▸ **Problem statement**: The records are set out below this line. Return exactly the lines from the one containing "The image size is (1450, 828)." through the last, and exclude the pictures.

▸ **Materials provided**:

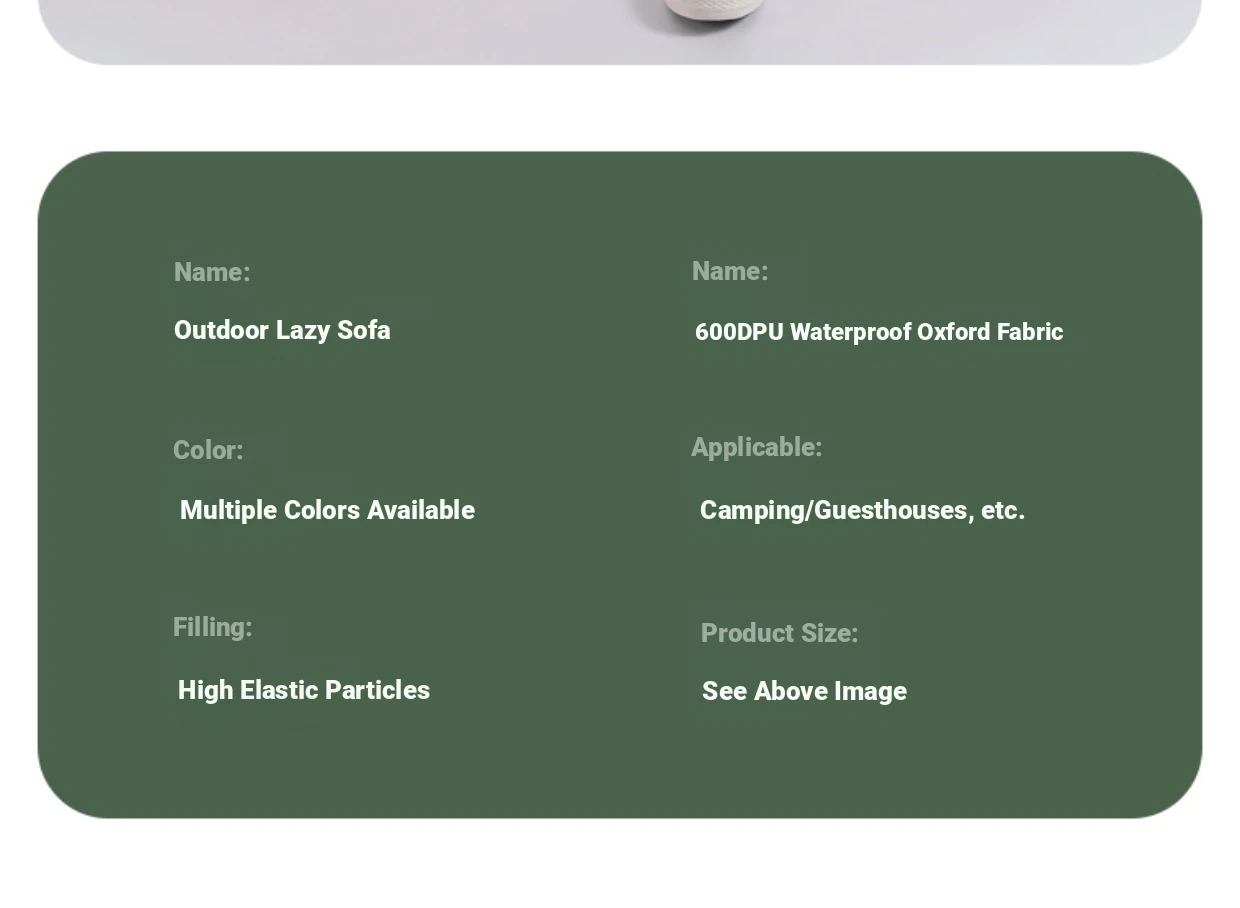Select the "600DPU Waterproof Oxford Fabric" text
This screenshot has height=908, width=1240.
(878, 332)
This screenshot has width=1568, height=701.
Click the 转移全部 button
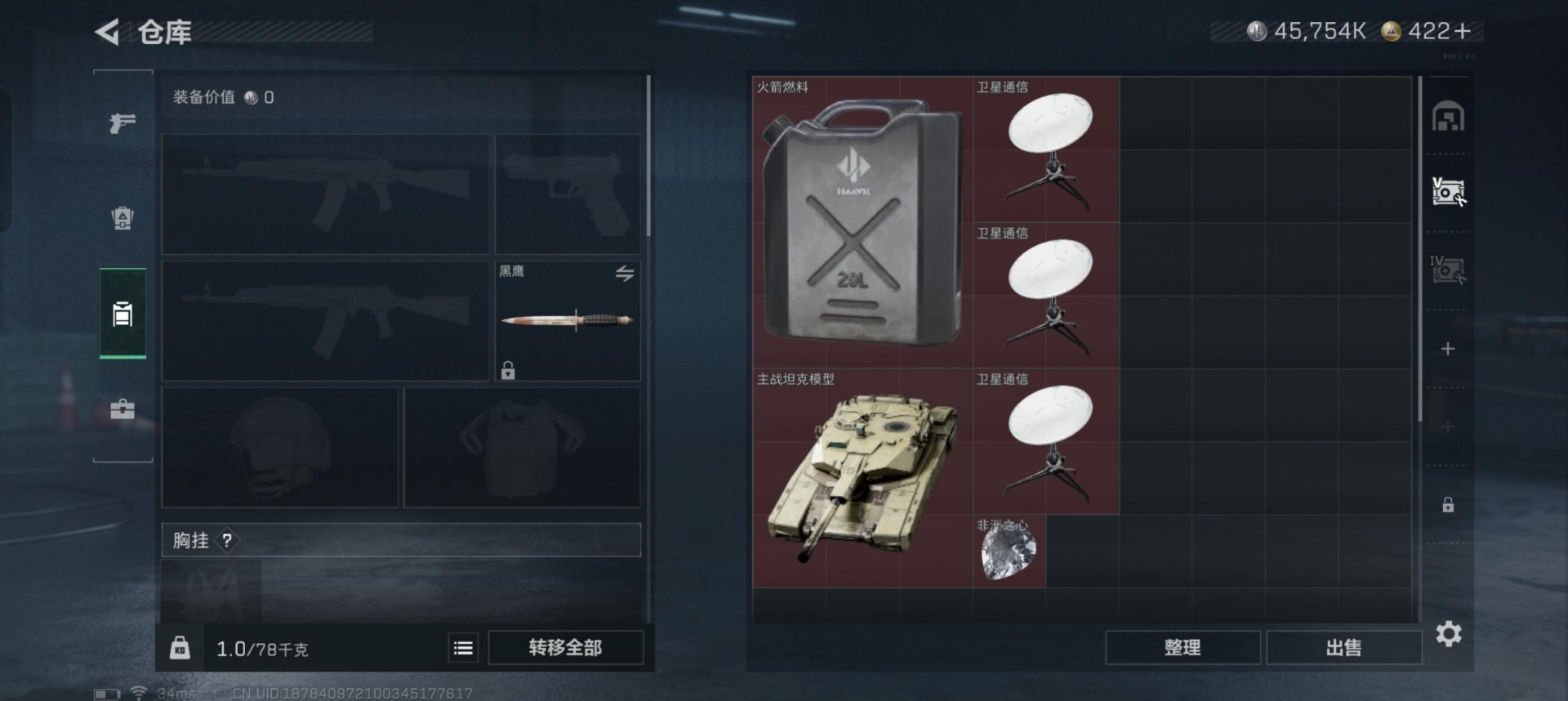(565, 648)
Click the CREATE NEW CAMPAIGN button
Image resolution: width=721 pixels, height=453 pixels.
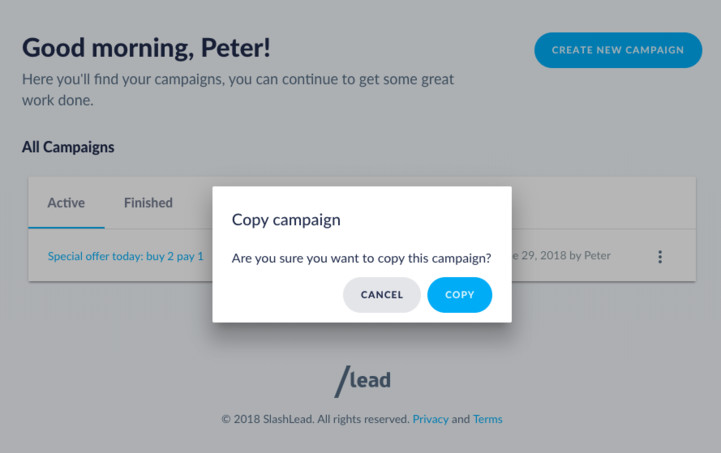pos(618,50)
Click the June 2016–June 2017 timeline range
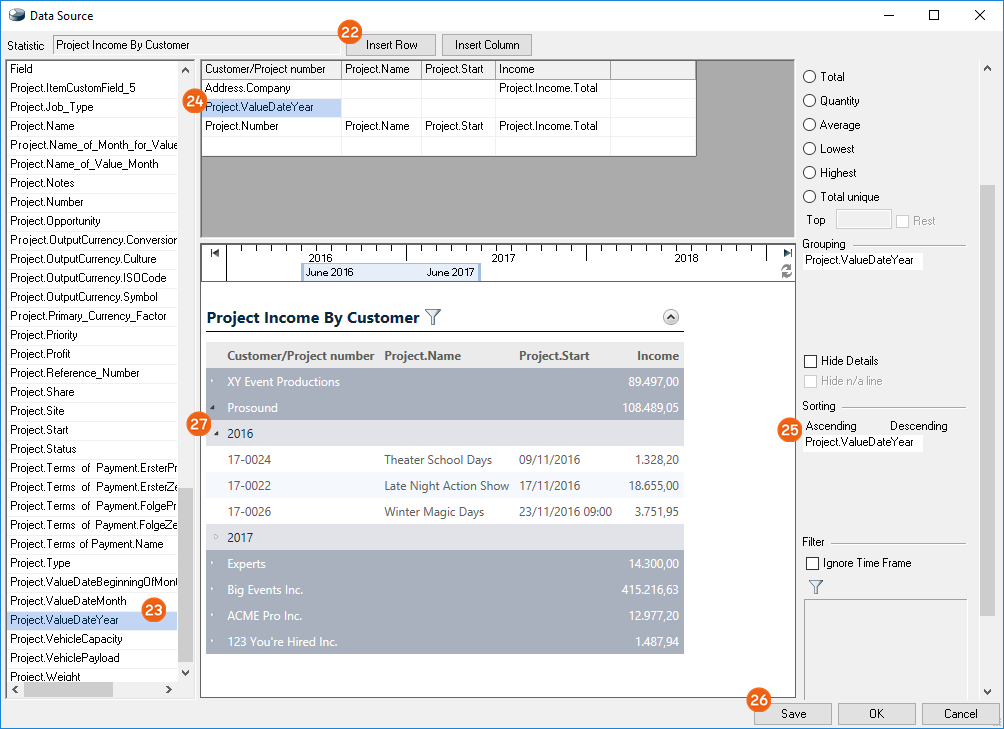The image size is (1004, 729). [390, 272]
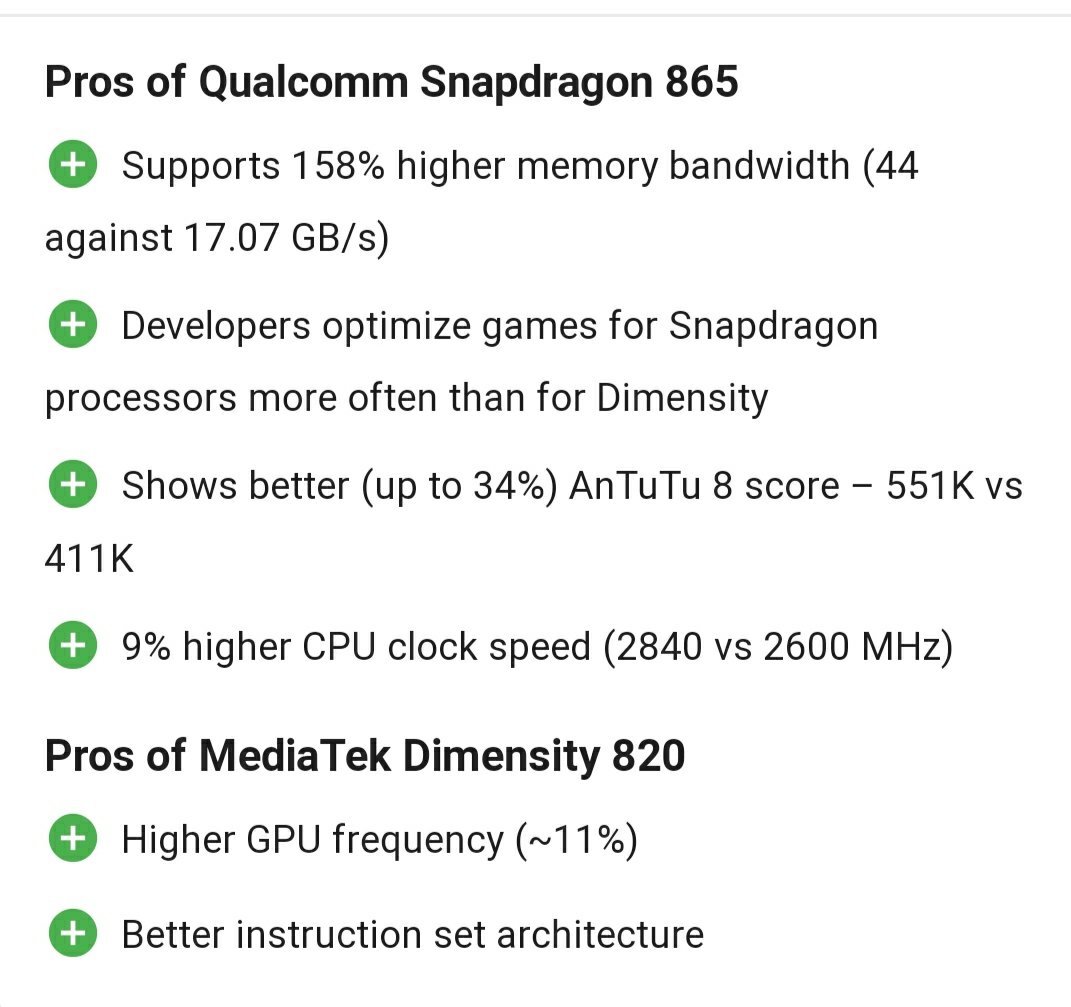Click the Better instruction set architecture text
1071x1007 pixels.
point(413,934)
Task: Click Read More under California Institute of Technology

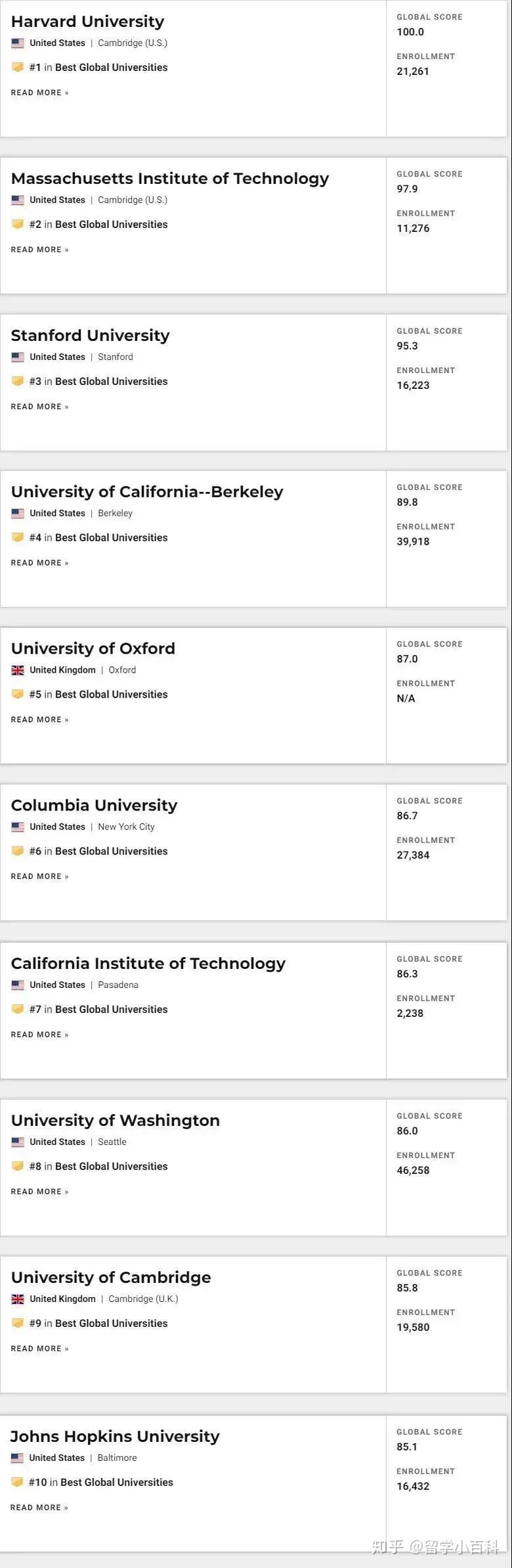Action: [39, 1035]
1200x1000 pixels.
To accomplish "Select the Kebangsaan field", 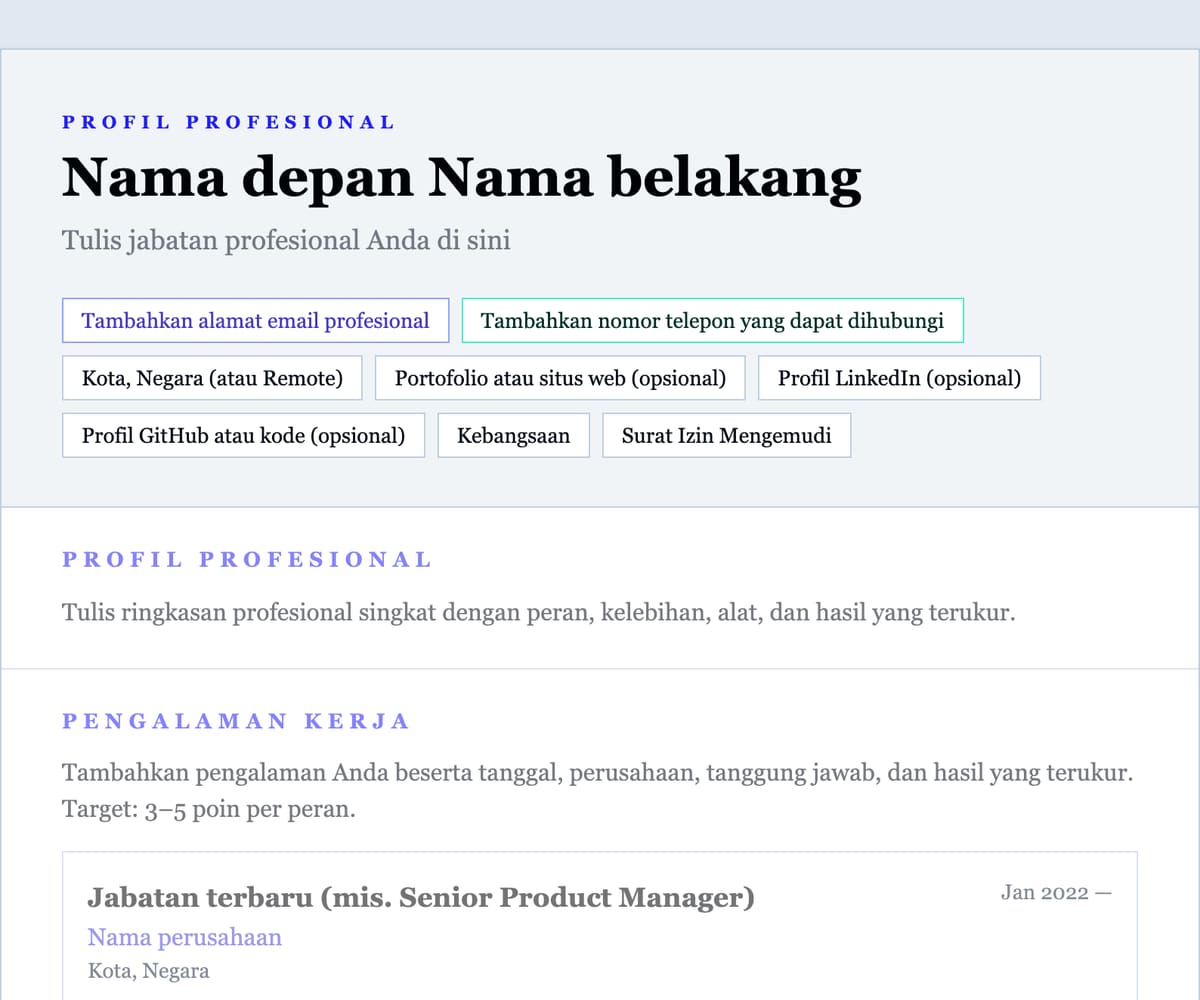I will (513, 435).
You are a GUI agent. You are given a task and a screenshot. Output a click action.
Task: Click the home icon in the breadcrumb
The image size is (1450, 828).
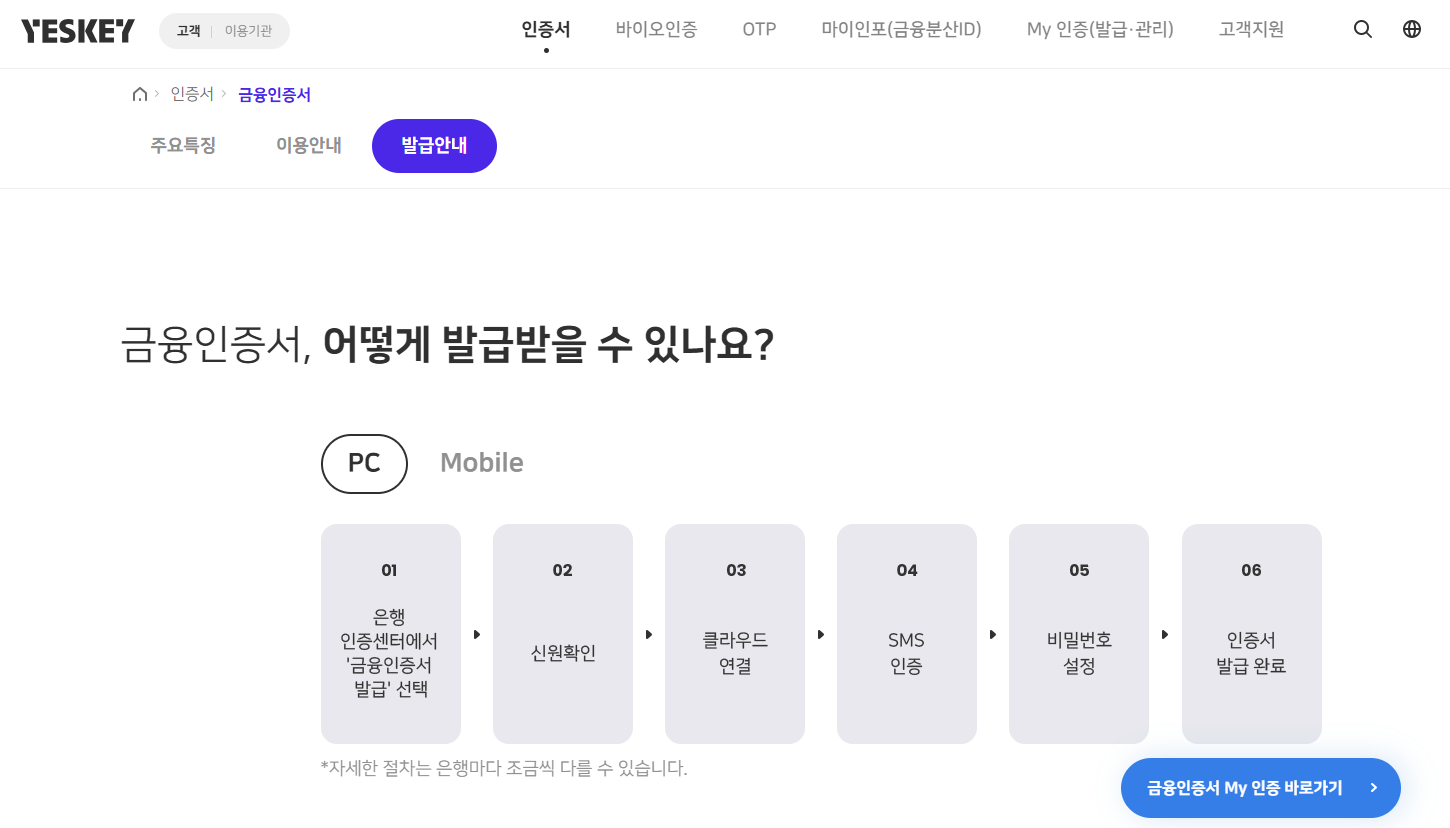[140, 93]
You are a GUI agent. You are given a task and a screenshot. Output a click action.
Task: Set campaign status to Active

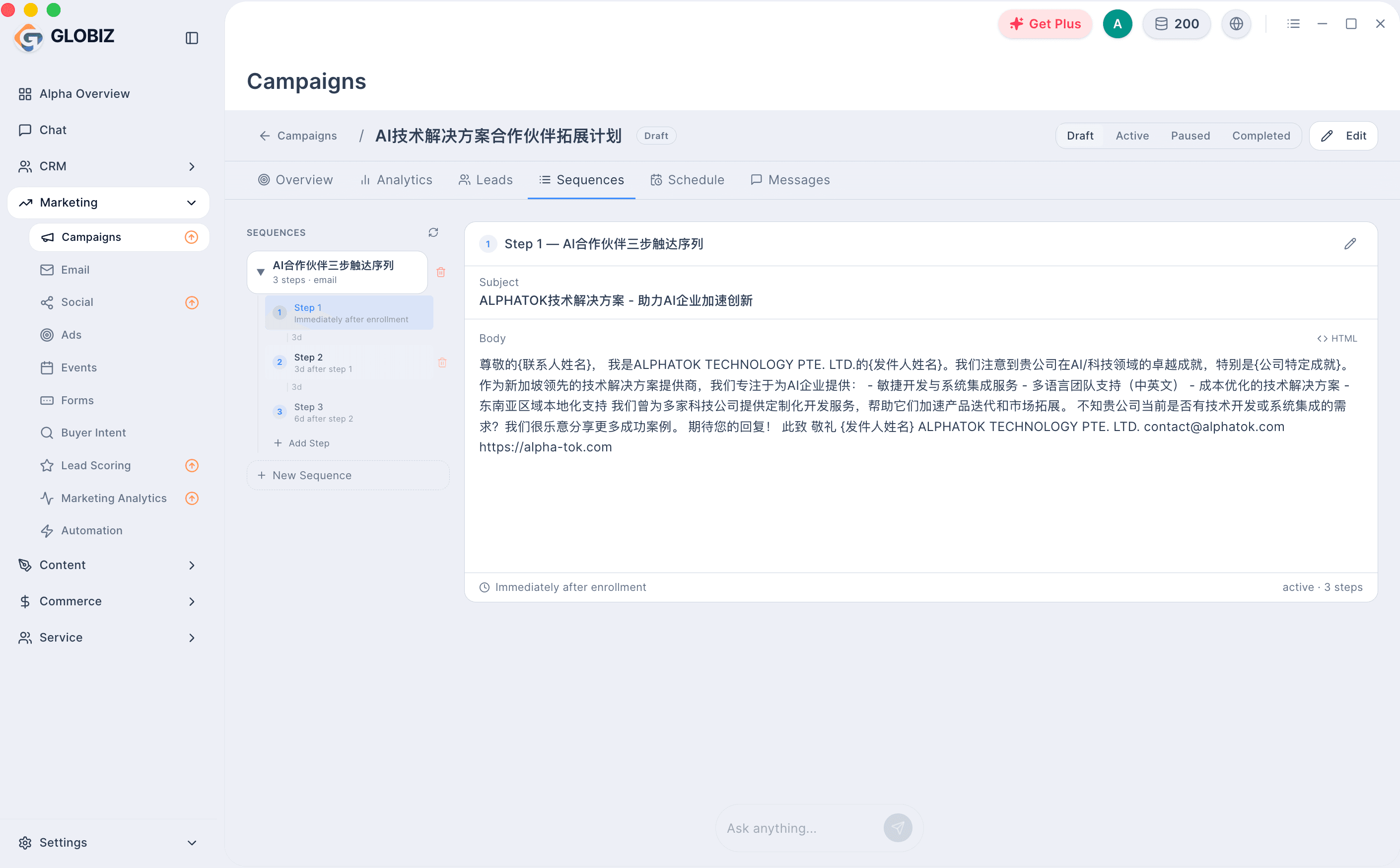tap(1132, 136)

▸ **Answer section**:
The image size is (1450, 828).
[140, 93]
You are a GUI agent. You are given a task and a screenshot. Output a click action.
Task: Set campaign status to Active

tap(1132, 136)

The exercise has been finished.